Le site ArabYnet (le
journal en arabe de Yediot Aharonot) a réuni trois enfants
du camp de Balata dans une discussion autour des "enfants
aux bombes" dans le camp même de Balata, proche de Nablus.
Veulent-ils eux aussi, mener des opérations-suicides ? Que
pensent-ils des Israéliens, des Juifs et du chef de
gouvernement Sharon ? Comment voient-ils l'avenir de la
région, l'avenir du conflit israélo-palestinien, à deux
mètres du barrage??
"Les femmes sont sorties pour
acheter le pain, je suis sorti dans la rue du camp, et
alors, quelques soldats m'ont attrapé et ont commencé à me
frapper. Les soldats m'adressaient la parole, mais je ne
comprends pas l'hébreu. Je ne savais pas si je devais dire
oui ou non. Tout ce que je sais c'est que j'ai commencé à
crier, en hébreu, "je suis un enfant, je suis un enfant",
c'est ce que mes parents m'ont appris à dire au cas où je
rencontre des soldats".
Mahmoud Huwayta (15 ans), du
camp de réfugiés de Balata, à Nablus, rêve de revenir à
son village Falej, près de Qaysariya. Mu'tazz Abdul 'Al
(15 ans) veut revenir à Ashdod, et Rasmi Arafat (16 ans)
rêve de vieillir à Yafa. Ils jouent toujours au football,
mais leur pensée est ailleurs, comme ils le disent, ils
sont préoccupés par leur guerre avec les Juifs.
Au cours des dernières
semaines, le camp de réfugiés palestiniens de Balata est
devenu une "fabrique" d'un phénomène appelé "les enfants
bombes". Les soldats présents au barrage de Hawwara ont
arrêté deux, le premier de 12 ans, le second de 16 ans,
avant qu'ils ne parviennent à exécuter les opérations. En
Israël, ce phénomène a été utilisé au service de leur
bataille pour gagner l'opinion publique. La rue
palestinienne a répondu avec exaspération et colère,
souhaitant d'une part la participation dans les combats de
l'Intifada mais refusant cette utilisation éhontée des
mineurs, de façon qui ressemble à des lavages de cerveaux.
La discussion suivante a été
menée dans une des maisons du camp de Balata, avec la
participation des enfants du camp. Ils connaissent "les
enfants bombes" qui étudient dans les écoles de l'UNRWA.
ONt-ils été surpris par la transformation de leurs
camarades en exécutants de ces opérations martyres ? Pas
tellement. Ils pensent que ce choix peut être le plus
probable pour eux, aussi, quand ils grandiront.

Objectif:
D'après le texte sur le camp de Balata, dans quel village Mahmoud Huwayta rêve-t-il de revenir ?

Liste des entrées:
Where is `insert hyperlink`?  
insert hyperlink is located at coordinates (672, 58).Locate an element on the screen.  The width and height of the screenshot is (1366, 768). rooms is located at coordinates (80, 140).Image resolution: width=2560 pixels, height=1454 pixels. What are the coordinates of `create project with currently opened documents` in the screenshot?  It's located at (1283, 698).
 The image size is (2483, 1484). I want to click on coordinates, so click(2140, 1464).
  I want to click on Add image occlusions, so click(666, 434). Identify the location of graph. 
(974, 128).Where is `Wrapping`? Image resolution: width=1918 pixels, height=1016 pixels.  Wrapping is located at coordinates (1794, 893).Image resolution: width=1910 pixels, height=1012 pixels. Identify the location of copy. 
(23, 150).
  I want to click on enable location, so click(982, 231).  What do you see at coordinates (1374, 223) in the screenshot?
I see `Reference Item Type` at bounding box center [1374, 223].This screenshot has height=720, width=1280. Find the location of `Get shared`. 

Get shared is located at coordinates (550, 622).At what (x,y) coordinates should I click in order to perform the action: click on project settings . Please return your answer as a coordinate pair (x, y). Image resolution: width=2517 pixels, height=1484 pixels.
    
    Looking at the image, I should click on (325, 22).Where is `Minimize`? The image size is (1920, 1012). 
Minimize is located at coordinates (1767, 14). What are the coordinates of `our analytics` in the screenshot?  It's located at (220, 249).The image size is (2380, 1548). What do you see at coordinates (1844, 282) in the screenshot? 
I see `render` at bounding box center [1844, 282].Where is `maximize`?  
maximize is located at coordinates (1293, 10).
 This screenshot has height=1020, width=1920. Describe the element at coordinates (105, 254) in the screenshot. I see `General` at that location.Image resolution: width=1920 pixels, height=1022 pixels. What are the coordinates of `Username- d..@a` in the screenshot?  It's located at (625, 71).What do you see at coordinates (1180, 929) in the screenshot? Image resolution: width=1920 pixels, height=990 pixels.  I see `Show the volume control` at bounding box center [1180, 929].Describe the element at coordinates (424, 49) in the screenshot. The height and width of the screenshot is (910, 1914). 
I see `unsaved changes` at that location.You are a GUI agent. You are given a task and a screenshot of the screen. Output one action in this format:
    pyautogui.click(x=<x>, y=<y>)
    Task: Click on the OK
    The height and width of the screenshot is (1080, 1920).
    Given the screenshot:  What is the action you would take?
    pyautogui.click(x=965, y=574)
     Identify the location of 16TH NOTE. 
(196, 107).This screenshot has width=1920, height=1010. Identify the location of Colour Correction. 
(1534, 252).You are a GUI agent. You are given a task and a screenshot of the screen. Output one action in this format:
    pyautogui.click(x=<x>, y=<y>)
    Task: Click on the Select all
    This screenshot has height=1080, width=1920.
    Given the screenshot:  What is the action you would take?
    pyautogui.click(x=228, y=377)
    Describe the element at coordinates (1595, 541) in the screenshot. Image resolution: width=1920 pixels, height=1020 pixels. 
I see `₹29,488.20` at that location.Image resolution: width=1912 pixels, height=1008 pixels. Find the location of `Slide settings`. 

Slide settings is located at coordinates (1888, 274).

Résultat:
Il rêve de revenir à son village Falej, près de Qaysariya.